▸ **The task**:
Change each "screenshot" to "screen capture" in the items below, then write the items out again with everything else unchanged and the pictures left out.

▸ **Record list**:

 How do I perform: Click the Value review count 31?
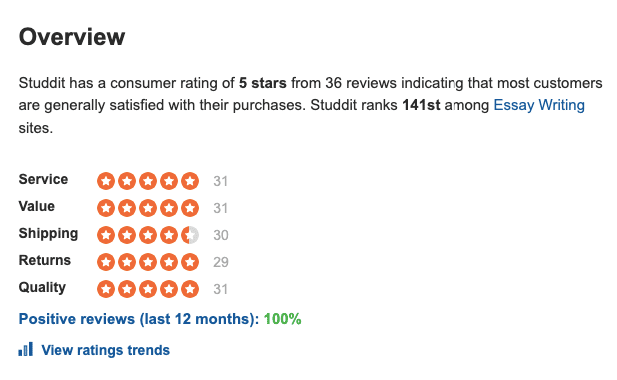coord(220,208)
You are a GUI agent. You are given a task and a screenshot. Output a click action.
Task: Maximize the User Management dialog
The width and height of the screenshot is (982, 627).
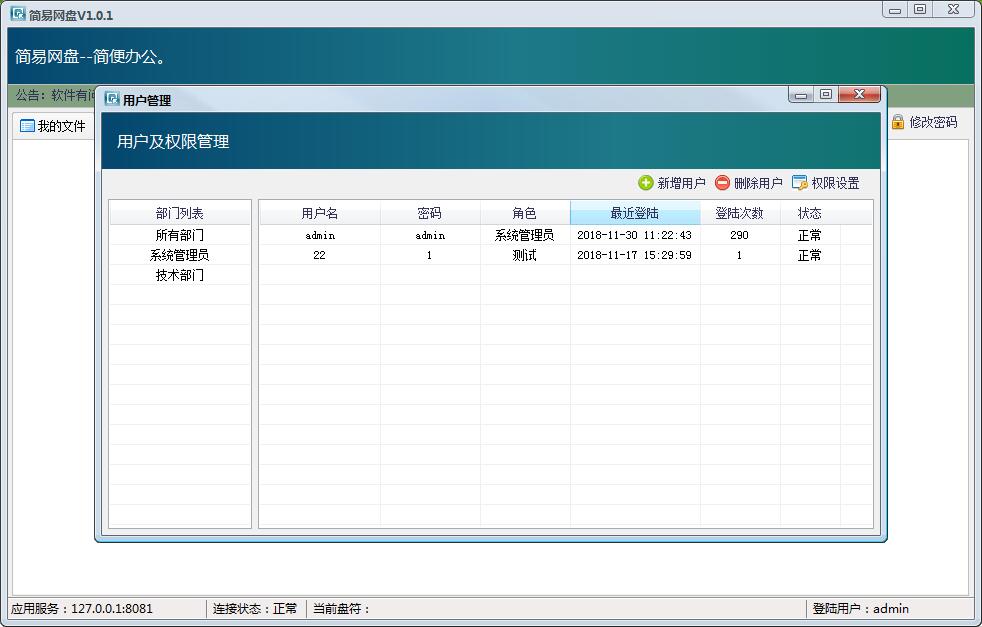click(x=825, y=95)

▸ **Reply**:
 How do I perform: Click the Value review count 31?
coord(220,208)
You are a GUI agent. You are given a task and a screen capture. Output a click action.
Task: Maximize the User Management dialog
The width and height of the screen capture is (982, 627).
click(x=825, y=95)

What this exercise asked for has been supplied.